Interviews

Ransomware is not just an enterprise problem

by Mark Rowe

High-profile enterprise and large public-sector ransomware attacks have blurred the real picture – SMEs are at real risk of cyber-attack, says AJ Thompson, pictured, CCO of the IT consultancy Northdoor plc.

The last few months have been full of high-profile stories of large public sector organisations and enterprise level companies being hit by ransomware cyber-attacks. The likes of Acer, AXA Insurance Group, Colonial Pipeline and the Irish Health Service Executive have dominated the headlines, with each company also taking very different approaches to how they deal with the attacks. What these high-profile attacks have done though is mask the reality of ransomware and who cyber criminals are primarily targeting.

At the start of 2020 there were nearly six million small businesses (0-49 employees) in the UK making up 99.3 per cent of the total business. They account for three fifths of the employment and around half the turnover of the private sector. SMEs employee 16.8 million people and have a turnover estimated at £2.3 trillion.

SMEs then play a critical role in the UK, heavily contributing to the economy. However, they are at most risk of being targeted by cyber-crime and with cyber criminals upping their efforts and the level of sophistication of their attacks, more needs to be done to protect this important group of companies. SMEs are vulnerable to cyber-attacks for a couple of reasons.

1. Understandably, they have less resource to spend and allocate to cyber defences;
2. A slight naivety that as a smaller business they will not be targeted by cyber crime; and
3. They still hold sensitive and valuable data that is hugely desirable to cyber-criminals.

As a result of the above points and with cyber-criminals always looking for the easiest route to gain access to data and infrastructure, SMEs are increasingly at real risk of being attacked.
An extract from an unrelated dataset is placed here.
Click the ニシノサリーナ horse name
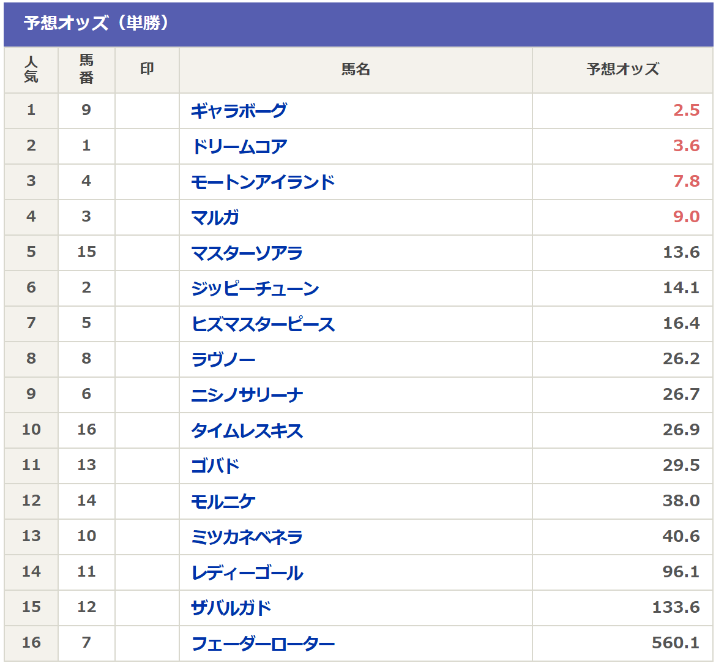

Of course, the impact of any attack is also amplified by the size and resource of the SME.

A Government survey found that the average annual cost for businesses that lost or assets after a breach was £8,460. A drop in the ocean for larger companies, but for SMEs a major hit on their bottom line. Add to this the impact on reputation with customers and suppliers and it is clear that SMEs are at risk, not only of losing money, but losing their entire business. A US Government survey found that a disturbing 60 percent of companies go out of business within six months after falling victim to a data breach.

Ransomware attacks are on the increase with some stating that ransomware attacks occur every eleven seconds. What can SMEs do to protect themselves?

Cyber resilience is key

For SMEs with limited budget, understanding what is going to best protect them, before, during and after a ransomware attack is crucial. It is clear that some form of cyber defence is critical as without it SMEs are simply leaving the door open. However, cyber defences can only counter known threats and methods of attacks, and even then, only if companies are routinely implementing updates and patches. This reactive approach is always going to be behind the curve of increasing sophisticated attacks though. The cyber-criminal tends to be one or two steps ahead of defences, so sitting behind firewalls and anti-malware software can no longer be considered an effective approach.

Some SMEs, especially those in particularly vulnerable sectors where the data they hold is considered hugely valuable by criminals (insurance and financial services), are turning to cyber resilience services. Cyber resilience identifies the key data within businesses’ infrastructure and claims it. The solution takes the business-critical data collected and holds it in separate offline silos, ensuring that the data is inaccessible to criminals who might gain access to infrastructure.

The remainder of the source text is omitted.